Rita Hays
Sunday, April 6, 2008
Palo Alto, CA
Deciding how to pay for health care is not easy. The only thing that is certain is that our current system doesn’t work for everyone who should receive care. Options include a requirement that everyone carry insurance, a single payer system with uniform rules and enforcement, a system where everyone pays his or her own costs, a bifid, trifid or myriad system! None of these works perfectly.
I have seen a number of these systems. During my childhood, everyone paid. Insurance and HMOs may have existed elsewhere but were not a part of my world. Medicine was less complex and much less expensive. No one ever became bankrupt because of medical costs. Charity care was a part of a doctor’s ethos, and public hospitals did not expect indigent patients to pay. The poor may sometimes have received second-class care, but they did receive care, often good care.
Gradually, insurance became available to more and more working people, making it possible for them to get more reliable medical care when they needed it. And when Medicare came in, there was a remarkable change in the entire culture of access to care. At first, Medicare covered all costs for a person over age 65. Suddenly, standards were raised in doctors’ offices and in hospitals. With higher standards, costs went up. Now people under 65 had to get insurance to protect themselves from the risk of medical costs they could no longer meet. And, as we know, the Medicare program, as have other government-funded programs, later became less generous.
So now we have a system where, by and large, everyone gets first-class care, if they get it at all. The first thing that a clinic or office appointment clerk asks is “What is your insurance?” Health-delivery systems like emergency rooms, that are required to treat those without insurance, are under stress.
There are some attempts to change things. County-wide systems of clinics are present in San Mateo and Santa Clara Counties. The poor who learn about them and who can get to them receive limited care, largely from volunteer physicians. I volunteer in such a clinic in Redwood City. We do what we can for those who come, and that is a great deal. Local nonprofit hospitals provide free laboratory and radiology. Many prescription drugs are available to give to patients. However, the surgery available is limited to what a volunteer surgeon can do on site, a surgeon who brings his own instruments that he has personally had sterilized! When I sent a patient to the county hospital for a very simple procedure, she was told to bring $3000 to pay for it! Of course, she didn’t have the procedure.
I have experienced some hospitals in countries with socialized medicine or universal health insurance. They remind me a bit of our hospitals before Medicare came in. Patients wait a long time for procedures that are not emergent, and that means that one can’t repeat a study if it raises questions. The physical plants aren’t so shiny. There is less use of disposables. In England, and perhaps elsewhere, this has now led to a 2-tier system a bit like we had here before Medicare, with those who choose buying insurance or paying out-of-pocket, the others accepting the system available to all. But at least everyone has access to the universal system, a better situation than is true in our country.

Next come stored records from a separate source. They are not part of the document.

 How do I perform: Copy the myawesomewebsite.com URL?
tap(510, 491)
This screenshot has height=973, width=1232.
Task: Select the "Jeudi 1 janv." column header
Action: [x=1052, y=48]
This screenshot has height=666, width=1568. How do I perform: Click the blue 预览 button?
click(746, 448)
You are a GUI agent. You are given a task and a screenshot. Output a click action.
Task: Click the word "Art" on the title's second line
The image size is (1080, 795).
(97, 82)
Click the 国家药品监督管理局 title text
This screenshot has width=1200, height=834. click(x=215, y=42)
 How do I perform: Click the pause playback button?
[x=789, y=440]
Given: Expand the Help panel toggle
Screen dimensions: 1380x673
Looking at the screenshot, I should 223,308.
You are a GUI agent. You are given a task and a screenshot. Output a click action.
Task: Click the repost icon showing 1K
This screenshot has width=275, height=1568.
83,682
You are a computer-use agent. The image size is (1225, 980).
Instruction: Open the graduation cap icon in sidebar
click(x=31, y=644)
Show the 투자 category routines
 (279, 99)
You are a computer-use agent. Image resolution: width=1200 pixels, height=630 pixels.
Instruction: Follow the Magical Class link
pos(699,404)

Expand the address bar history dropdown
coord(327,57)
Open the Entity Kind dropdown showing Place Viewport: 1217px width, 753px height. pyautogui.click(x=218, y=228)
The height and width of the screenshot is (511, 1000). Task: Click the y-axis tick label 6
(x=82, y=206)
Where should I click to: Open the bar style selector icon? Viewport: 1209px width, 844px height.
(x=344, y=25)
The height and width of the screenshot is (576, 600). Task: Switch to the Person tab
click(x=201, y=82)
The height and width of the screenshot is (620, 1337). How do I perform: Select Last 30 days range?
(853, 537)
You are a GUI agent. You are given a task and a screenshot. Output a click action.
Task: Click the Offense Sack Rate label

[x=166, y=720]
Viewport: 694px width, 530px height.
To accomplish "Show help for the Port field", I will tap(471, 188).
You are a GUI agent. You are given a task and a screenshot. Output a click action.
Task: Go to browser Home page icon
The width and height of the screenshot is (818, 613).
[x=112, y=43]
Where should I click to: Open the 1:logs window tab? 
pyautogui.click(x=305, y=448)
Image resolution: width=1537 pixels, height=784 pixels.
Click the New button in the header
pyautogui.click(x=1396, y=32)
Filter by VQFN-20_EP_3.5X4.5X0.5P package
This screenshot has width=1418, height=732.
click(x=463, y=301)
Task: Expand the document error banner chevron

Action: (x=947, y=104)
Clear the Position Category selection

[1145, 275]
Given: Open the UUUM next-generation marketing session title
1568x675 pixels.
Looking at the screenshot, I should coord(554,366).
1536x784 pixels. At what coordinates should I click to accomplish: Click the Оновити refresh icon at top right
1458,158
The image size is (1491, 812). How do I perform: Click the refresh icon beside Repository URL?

Insurance companies are, of course, businesses. They prefer to avoid situations that will cost them a lot of money. They markedly limit their coverage of psychiatric illnesses. They often refuse to cover pre-existing conditions. They sometimes refuse to cover procedures such as transplants. Looking at them as businesses, especially at their generous executive pay, we may exaggerate their greediness when we consider these restrictions. Those same high cost items will also be there under any system we devise.
One such item is kidney dialysis treatment. When it first came in, there was widespread discussion of rationing it because of its cost. At first no one over age 65 could receive it. This problem got the attention of Congress, and now dialysis is available to anyone who needs it under a special law.
Mental illness is at the other end of the spectrum. The numbers of patients and the difficulty and chronicity of their treatment could swamp an insurance system. So arbitrary limits are placed, and many psychiatrists won’t even deal with insurance companies or Medicare. The result is that many in need are left without care.
When my daughter had her acute schizophrenic break, I was desperate for a cure. I had access to many advisors, but tended to listen to those who offered the most hope. I paid for far more care than my insurance would cover, depleting my finances to the verge of bankruptcy. No cure occurred. However, during that period of intensive treatment she was able to go back to college, graduate with honors and get a job with an excellent company. Eventually, she relapsed and she is no longer able to work. But at least she had a few good years. Was it worth it? Even in retrospect, realizing that my hope for a cure was unrealistic and what it cost, I don’t regret trying.
Others faced with dread diseases have the same choices. If the possibility of a cure, or even of a remission, is offered, they want to go with it. Charlatans thrive on this. Experimental treatments occasionally cure where standard treatments cannot. But are we as taxpayers to pay for them? Perhaps, in some cases, but it may take Solomon’s wisdom to decide.
If we are to have a realistic health care system that benefits all our citizens, we must focus first on prevention of disease. The current focus on children is the right place to start. Education about diet and exercise, and providing the right venues to follow-up on that education, would go a long way toward a healthier population of all ages. For treatment of disease, we do need to think about what is most cost-effective, but within limits. Those unfortunate enough to have an expensive disease must somehow be accommodated also. We must be aware of the true costs of the decisions we make.